Portatore sano di una espressività ulteriore rispetto ai canoni hollywoodiani, Stanley Kubrick si misura cioè con la materia cinematografica senza farsene dominare, sulla scorta di un’autorialità capace di assurgere a estetica filmica in sé. Una perturbante commistione di differenti canali comunicativi: fotografici, musicali, pittorici, in primo, secondo e terzo luogo.
Come rivela la puntigliosa monografia su Barry Lyndon curata da Davide Magnisi e edita da Gremese con il titolo Barry Lyndon de Stanley Kubrick (2022) il film annovera, per esempio, un’insistita sequenza di citazioni da quadri del Seicento-Settecento inglesi. Riferendoci a quanto indica Magnisi a introduzione del volume:
“Barry Lyndon trasfigura il film in costume, l’idea di film storico, gelando esteticamente passioni e melodrammi, ma, contemporaneamente, esaltando la bellezza sensoriale dell’arte cinematografica, accompagnandoci, apparentemente attraverso le convenzioni del genere, a scoprire un tempo lontano che è, malinconicamente, una forma di coscienza del nostro”. (pag. 11)
Barry Lyndon è dunque un film segnatamente visivo, intessuto al punto di richiami, immagini, riferimenti formali da farne una rigorosa — fin quasi a risultare abbacinante — rappresentazione cinematografica del VIII secolo.

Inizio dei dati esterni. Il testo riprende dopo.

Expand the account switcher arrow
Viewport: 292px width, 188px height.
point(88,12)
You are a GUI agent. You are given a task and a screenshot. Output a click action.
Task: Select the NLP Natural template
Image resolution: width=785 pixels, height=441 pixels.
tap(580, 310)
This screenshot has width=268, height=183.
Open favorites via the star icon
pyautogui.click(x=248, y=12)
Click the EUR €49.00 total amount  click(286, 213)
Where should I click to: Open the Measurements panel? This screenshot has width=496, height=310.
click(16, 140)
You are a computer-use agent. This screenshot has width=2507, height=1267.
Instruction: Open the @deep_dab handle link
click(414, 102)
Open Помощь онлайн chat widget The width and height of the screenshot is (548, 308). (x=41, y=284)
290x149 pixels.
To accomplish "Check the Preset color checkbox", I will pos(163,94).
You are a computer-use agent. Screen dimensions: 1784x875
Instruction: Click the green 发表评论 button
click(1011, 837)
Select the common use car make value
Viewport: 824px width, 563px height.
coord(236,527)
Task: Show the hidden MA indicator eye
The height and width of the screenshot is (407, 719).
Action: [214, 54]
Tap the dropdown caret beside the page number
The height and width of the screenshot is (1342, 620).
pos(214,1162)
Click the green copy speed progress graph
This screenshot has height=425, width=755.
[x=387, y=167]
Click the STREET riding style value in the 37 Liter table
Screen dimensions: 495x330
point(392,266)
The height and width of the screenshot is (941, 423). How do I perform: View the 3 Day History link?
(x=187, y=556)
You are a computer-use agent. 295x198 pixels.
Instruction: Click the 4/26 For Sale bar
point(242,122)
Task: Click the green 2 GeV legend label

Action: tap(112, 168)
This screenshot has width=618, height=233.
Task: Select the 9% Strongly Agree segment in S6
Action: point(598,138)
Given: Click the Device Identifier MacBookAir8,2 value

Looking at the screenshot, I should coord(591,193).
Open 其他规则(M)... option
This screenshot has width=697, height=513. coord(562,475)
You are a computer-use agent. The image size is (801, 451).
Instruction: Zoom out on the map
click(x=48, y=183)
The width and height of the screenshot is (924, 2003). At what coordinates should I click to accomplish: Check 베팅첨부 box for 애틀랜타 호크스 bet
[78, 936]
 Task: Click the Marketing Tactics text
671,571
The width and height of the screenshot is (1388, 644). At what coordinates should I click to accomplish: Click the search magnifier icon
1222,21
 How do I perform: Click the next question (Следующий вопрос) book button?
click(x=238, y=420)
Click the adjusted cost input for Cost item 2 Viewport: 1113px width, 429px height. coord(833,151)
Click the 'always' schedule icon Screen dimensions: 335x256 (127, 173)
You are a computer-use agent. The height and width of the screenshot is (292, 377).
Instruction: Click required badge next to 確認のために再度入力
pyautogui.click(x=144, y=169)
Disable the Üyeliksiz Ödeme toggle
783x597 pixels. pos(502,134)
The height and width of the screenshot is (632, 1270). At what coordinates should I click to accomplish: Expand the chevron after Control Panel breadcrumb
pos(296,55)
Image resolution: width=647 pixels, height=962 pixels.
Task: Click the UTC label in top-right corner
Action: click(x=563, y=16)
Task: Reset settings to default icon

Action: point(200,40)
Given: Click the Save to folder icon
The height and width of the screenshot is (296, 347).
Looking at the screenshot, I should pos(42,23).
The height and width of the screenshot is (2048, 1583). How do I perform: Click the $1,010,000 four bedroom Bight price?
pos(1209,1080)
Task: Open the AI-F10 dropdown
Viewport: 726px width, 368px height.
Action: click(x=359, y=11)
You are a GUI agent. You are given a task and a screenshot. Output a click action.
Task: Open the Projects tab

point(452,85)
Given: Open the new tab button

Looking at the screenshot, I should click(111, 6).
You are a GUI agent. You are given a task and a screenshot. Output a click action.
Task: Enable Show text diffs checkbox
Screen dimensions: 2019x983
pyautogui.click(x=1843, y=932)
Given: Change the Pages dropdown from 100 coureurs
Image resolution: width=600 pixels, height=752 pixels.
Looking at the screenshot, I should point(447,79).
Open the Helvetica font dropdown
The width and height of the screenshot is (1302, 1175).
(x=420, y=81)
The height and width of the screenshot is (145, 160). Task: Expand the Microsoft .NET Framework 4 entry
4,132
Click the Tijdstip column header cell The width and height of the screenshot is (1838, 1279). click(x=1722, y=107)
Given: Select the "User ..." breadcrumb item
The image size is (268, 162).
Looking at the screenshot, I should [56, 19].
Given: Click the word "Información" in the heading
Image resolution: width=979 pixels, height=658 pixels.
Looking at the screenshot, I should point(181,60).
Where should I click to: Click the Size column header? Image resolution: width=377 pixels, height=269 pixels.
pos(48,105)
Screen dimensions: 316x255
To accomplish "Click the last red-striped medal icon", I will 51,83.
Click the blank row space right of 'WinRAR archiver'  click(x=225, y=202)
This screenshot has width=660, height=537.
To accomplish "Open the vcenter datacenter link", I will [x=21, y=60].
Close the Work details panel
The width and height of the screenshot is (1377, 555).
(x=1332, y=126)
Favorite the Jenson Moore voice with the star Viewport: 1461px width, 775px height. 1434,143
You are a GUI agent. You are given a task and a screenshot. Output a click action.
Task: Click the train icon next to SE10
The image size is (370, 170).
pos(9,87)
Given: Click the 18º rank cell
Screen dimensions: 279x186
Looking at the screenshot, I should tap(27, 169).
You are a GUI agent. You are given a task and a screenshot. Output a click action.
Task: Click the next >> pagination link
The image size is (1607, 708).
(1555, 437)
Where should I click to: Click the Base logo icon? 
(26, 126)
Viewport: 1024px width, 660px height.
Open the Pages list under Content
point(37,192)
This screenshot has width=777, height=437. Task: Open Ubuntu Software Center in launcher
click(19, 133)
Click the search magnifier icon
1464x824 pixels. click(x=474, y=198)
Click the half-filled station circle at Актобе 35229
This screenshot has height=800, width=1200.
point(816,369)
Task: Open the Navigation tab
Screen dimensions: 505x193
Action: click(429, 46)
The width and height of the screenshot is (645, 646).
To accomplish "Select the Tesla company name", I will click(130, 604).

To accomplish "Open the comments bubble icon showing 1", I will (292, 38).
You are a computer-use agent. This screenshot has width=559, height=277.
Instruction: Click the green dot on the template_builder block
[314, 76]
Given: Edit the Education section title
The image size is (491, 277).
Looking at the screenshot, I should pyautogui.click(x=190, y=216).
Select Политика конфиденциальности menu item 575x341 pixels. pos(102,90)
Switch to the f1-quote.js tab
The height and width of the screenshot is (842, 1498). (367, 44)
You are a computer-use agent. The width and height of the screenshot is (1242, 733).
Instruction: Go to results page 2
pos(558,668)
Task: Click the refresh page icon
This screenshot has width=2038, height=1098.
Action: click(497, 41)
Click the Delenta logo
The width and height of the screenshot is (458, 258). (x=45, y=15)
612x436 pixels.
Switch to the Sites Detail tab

In altre parole, in Barry Lyndon, la vicenda medesima viene spesso volutamente ridotta a quadri, così da costringere lo sguardo spettatoriale sull’immagine. Come nel già citato Odissea nello spazio, Kubrick architetta una sontuosa costruzione visiva, contenuta simbolicamente fra i freddi campi lunghissimi dell’inizio e il fondo nero della carrozza in chiusura di film.
Ancora Magnisi:
“La musica del Trio di Shubert precede l’apparizione di Barry che avanzando penosamente con una gamba sola s’infila, aiutato dalla madre, in una carrozza. Kubrick opera un crudele fermo immagine nell’istante in cui la gamba mancante del suo protagonista dovrebbe salire sulla scaletta. Ironicamente è come se Barry accedesse fotograficamente ai tanti quadri che hanno costellato e costruito il film, a quel mondo aristocratico di cultura e raffinatezze che è stato il suo desiderio estremo”. (pag. 135)
Attenti però a non lasciarsi ingannare dall’ eleganza formale delle inquadrature: come riprova puntualmente questo saggio di Davide Magnisi, sotto l’estetica adamantina delle immagini cova infatti la caligine delle pulsioni e delle metà oscure — le mostruosità della guerra, gli intrighi sentimentali, l’ineluttabilità della perdita e della sconfitta —, a connotare Barry Lyndon dei tratti paradigmatici della metafora esistenziale.
Arricchiscono la luminosa fattura del volume un corposo apparato di fotografie a colori e un campionario indicativo degli interventi critici sul film.